(Entries on target coordinates)

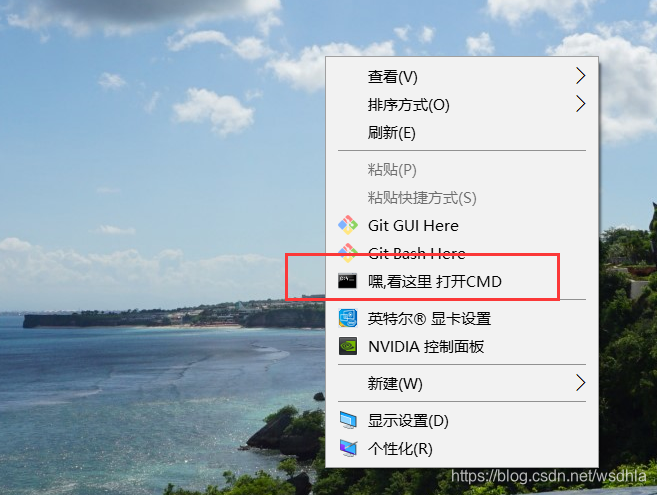The width and height of the screenshot is (657, 495).
Task: Choose 粘贴快捷方式(S) menu entry
Action: (462, 197)
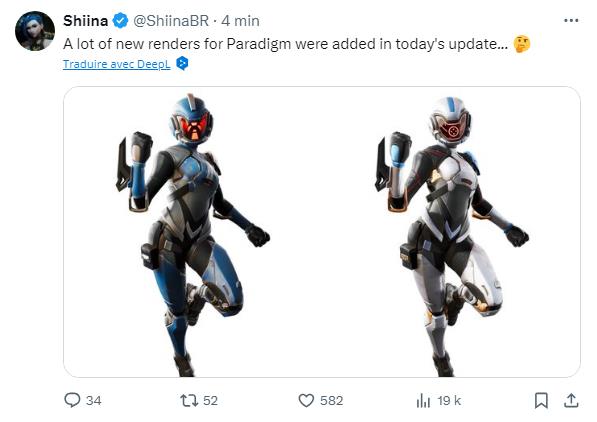Bookmark this tweet
597x422 pixels.
click(541, 400)
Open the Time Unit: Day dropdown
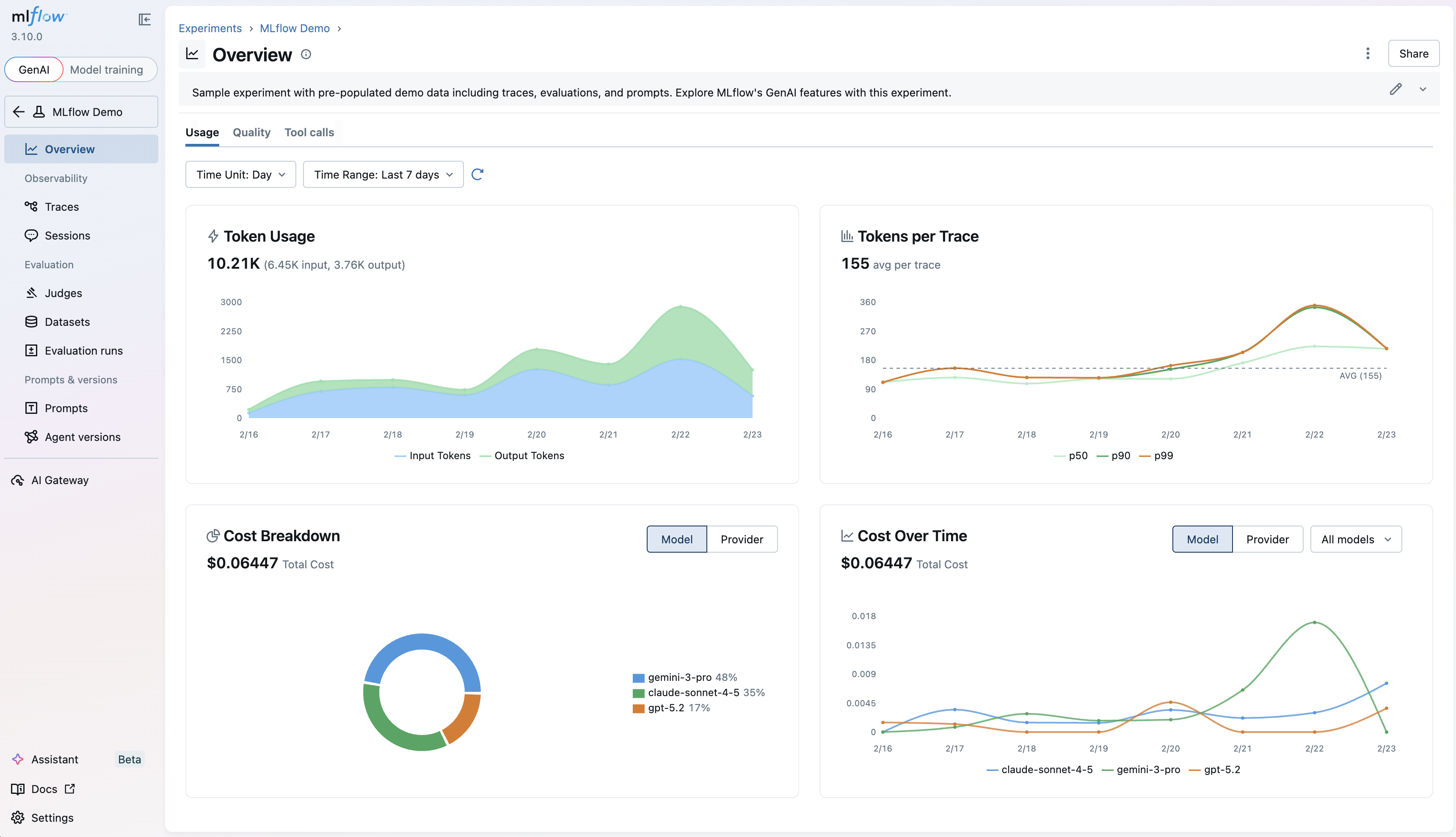1456x837 pixels. click(240, 174)
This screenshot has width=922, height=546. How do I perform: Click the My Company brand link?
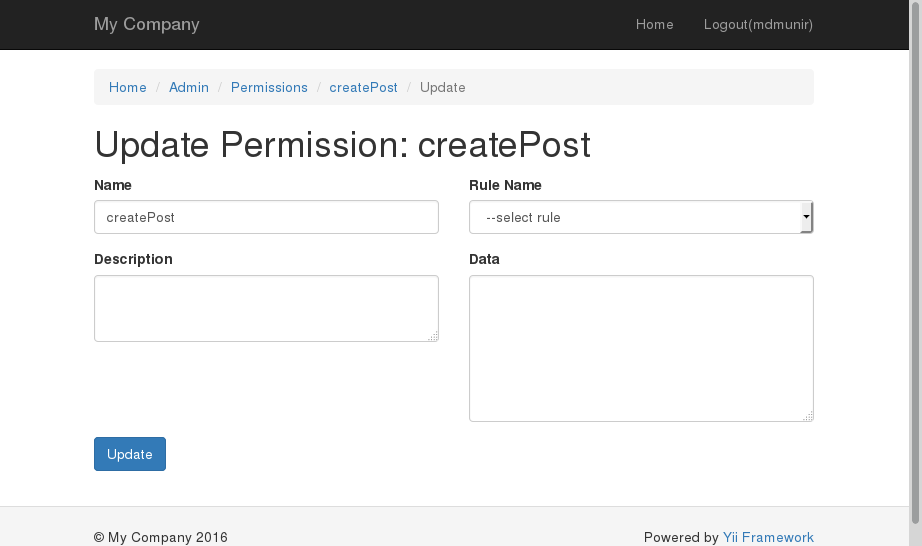(146, 24)
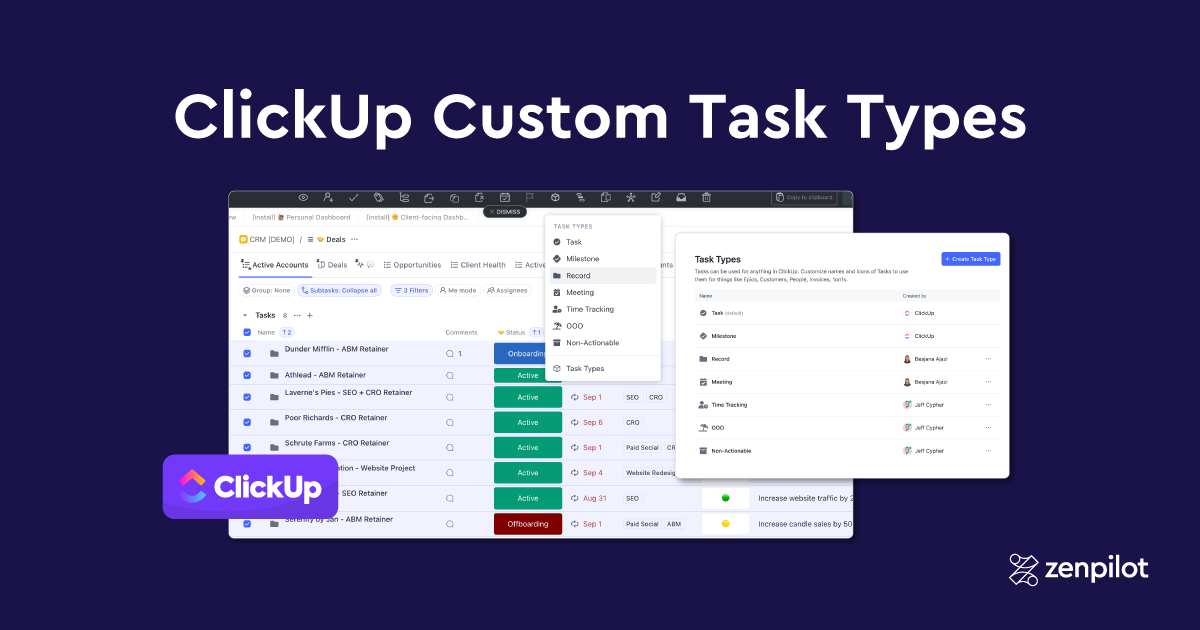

* [EXERCISE INSTRUCTIONS] Rewrite every one of the rows above with "dropdown" replaced by "drop-down list" and everything else left unchanged. Leave the pictures out of your answer.

* [RESPONSE TO THIS TASK]
The width and height of the screenshot is (657, 495).
Task: Choose 粘贴快捷方式(S) menu entry
Action: (462, 197)
Bookmark this tweet
597x422 pixels.
click(541, 400)
Open the Time Unit: Day drop-down list
1456x837 pixels. click(240, 174)
This screenshot has width=922, height=546. How do I perform: Click the My Company brand link?
(146, 24)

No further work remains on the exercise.